• **Consignes écrites**
1. Répondez à ces questions sur le texte consacré aux violences policières en Tunisie :
(a) Combien de jeunes croupissent en prison ?
(b) De quelle organisation Choukri Dhouibi est-il membre du Bureau directeur ?
(c) Qu'a fait l'agent de l'appareil du journaliste Jalel Ferjani ?
2. Rédigez la suite du texte sur les violences policières en Tunisie, en reprenant après sa dernière phrase.

• **Texte fourni**
D 8 juin 2014     H 05:57     A CRLDHT     C 0 messages


Pas moins de 130 affaires pénales visant les jeunes accusés, entre autres, d’avoir mis le feu à des « locaux de souveraineté » durant la révolution, soit entre le 17 décembre et le 14 janvier 2011. Cinquante jeunes, hier encore flattés des journées d’insurrection, croupissent aujourd’hui en prison. Et chaque jour apporte son lot d’arrestations à Menzel Bouzayane, Jelma, Thala, Kébili, Tunis, Menzel Chaker, Djerba… Pourtant, les poursuites relatives aux « évènements de la révolution » sont censées être caduques depuis la loi d’Amnistie générale (voir Es-Sabah, 20 mai 2014)…

Des agressions contre les journalistes et photographes, auxquels on arrache le matériel professionnel, une journaliste arrêtée pour avoir prétendument « provoqué des troubles », en fait parce qu’elle a interrogé des passants à Tunis sur ce qu’il pensent de la libération de Ali Sériati, ancien responsable de la Sécurité présidentielle, accusé dans l’affaire des martyrs et des blessés de la Révolution (voir communiqué du Syndicat national des journalistes, 17 mai 2014)…

Les violences contre les militants politiques et associatifs et l’instrumentation des poursuites judiciaires pour intimider les récalcitrants, qui continuent de plus belle…

Des cas isolés ? Rien n’est moins sûr.

On assiste bel et bien à un retour du passé : d’abord, des figures emblématiques de l’ancien régime reviennent sur l’avant-scène profitant de l’impunité et de l’enlisement d’une justice transitionnelle évoluant au gré des calculs politiciens et des marchandages partisans… On assiste ensuite à la systématisation du recours aux méthodes sécuritaires de l’ancien régime : après les démonstrations miliciennes ou policière de 2012, à Siliana, du côté de la place Mohamed Ali ou sur l’Avenue Bourguiba, on s’attaque aujourd’hui ouvertement aux rassemblements et s’en prend aux manifestants avec la volonté évidente de les empêcher de témoigner, comme en témoigne la brutalité avec laquelle a été réprimée l’action de protestation des jeunes contre l’arrestation d’Azyz Amami et de Sabri Ben Mlouka le 17 mai 2014.

Outre les manifestants, ce jour là la violence de la police a ciblé également les journalistes et les militants des droits de l’Homme :

Ainsi de Choukri Dhouibi, membre du Bureau directeur de la LTDH, envoyé sur place par la Ligue afin d’accomplir un devoir d’observation et qui ne participait pas au mouvement de protestation. Ces détails là les « forces de l’ordre » n’en ont cure et Chokri apprendra à ses dépens ce que la Ligue, son histoire et son rôle valent aux yeux des agents préposés à notre sécurité qui l’ont molesté et abreuvé des vulgarités que nous ne connaissons que trop et qui appartiennent à un temps que l’on croyait révolu.

De même pour le journaliste Jalel Ferjani : il essayait de photographier l’arrestation d’une blogueuse le jour de la manif du 17 mai lorsqu’il a reçu un coup par derrière ; et à peine s’est-il retourné, l’agent qui l’avait agressé lui a arraché son appareil et l’a détruit sous ses yeux, selon le témoignage recueilli par le Centre tunisien de liberté de la Presse (17 mai 2014).

• **Lignes**
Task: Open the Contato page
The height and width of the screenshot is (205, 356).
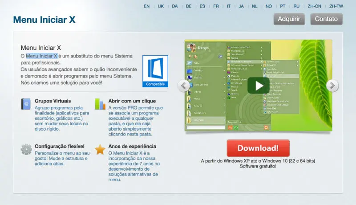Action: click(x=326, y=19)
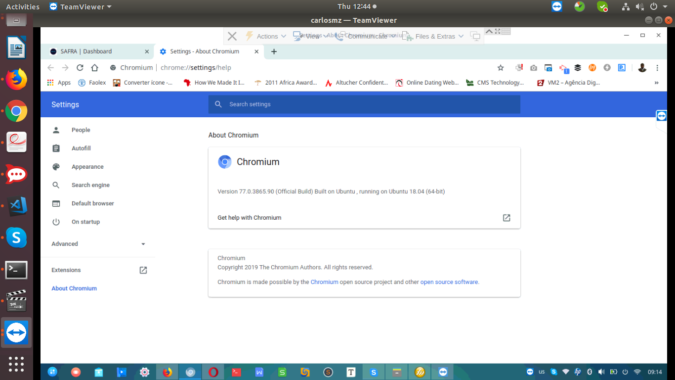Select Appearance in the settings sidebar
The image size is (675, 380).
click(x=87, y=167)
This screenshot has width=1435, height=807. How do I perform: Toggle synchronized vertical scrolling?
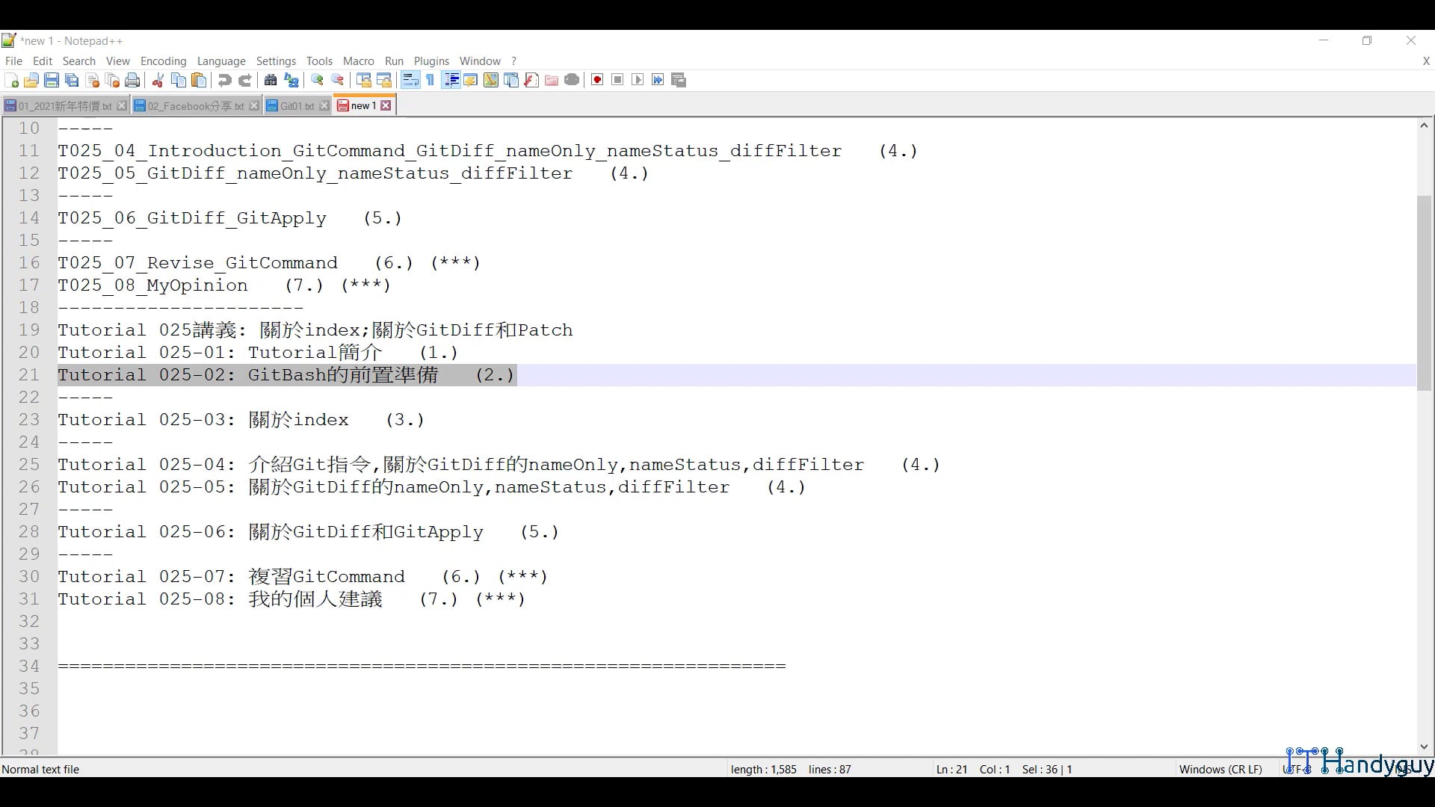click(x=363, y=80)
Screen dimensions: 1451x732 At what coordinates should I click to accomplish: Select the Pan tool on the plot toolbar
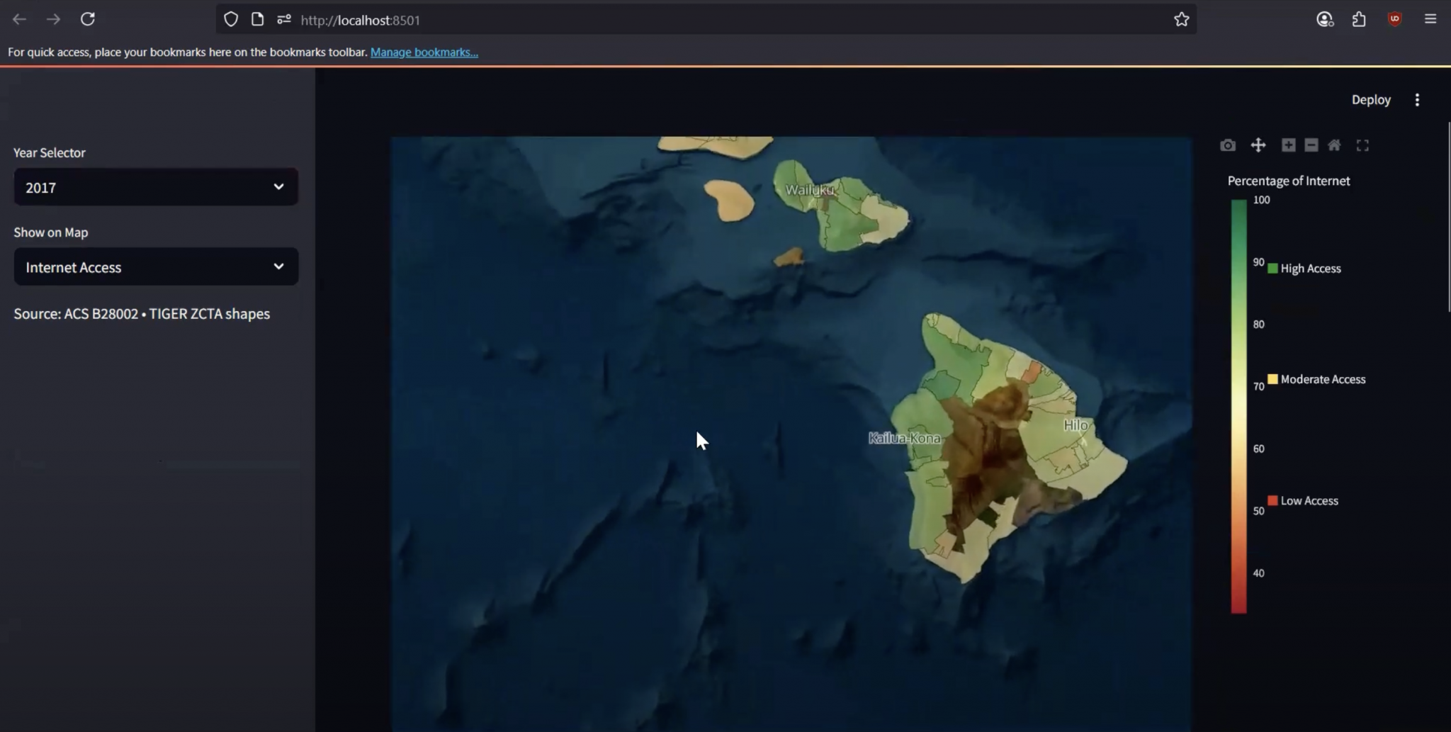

• **Résultats finaux**
1.
(a) Cinquante jeunes.
(b) De la LTDH.
(c) Il le lui a arraché et l'a détruit sous ses yeux.

2.
Un constat s’impose, massif comme une évidence. C’est la jeunesse de la Révolution qui est visée ! Les jeunes qui ont tout bousculé, qui ont tout rendu possible. Celles et ceux qui nous ont sorti du circuit étroit des protestations des partis, des actions de résistances aphones des associations bridées par l’encerclement. Celles et ceux qui sont sortis dans la rue et affronté la machine à réprimer de Ben Ali…

C’est cette jeunesse qui a étonné le monde, par son audace à défier la technologie du tout sécuritaire, et par son inventivité sur les réseaux sociaux (FB et twitter) bien sûr mais aussi par mille autre expressions de rue pour dire l’irrépressible désir d’égalité, de démocratie et de liberté… Loin des dogmes et des idéologies de papa…

Ces jeunes s’appellent Lina Mheni, Amel Methlouthi… et tant d’autres prénoms, noms et surnoms…

Ben Ali a bien essayé de brouiller leur activisme, en vain, il mit alors en branle les vieilles méthode de la répression tous azimuts… On connait la suite.

Parmi ces jeunes, le nom de Azyz Amami claque comme un emblème. Ce blogueur dont les images instantanées de l’insurrection faisaient hier le tour de la toile, et qui est arrêté pour… détention de stupéfiants, qui est-il au fond ?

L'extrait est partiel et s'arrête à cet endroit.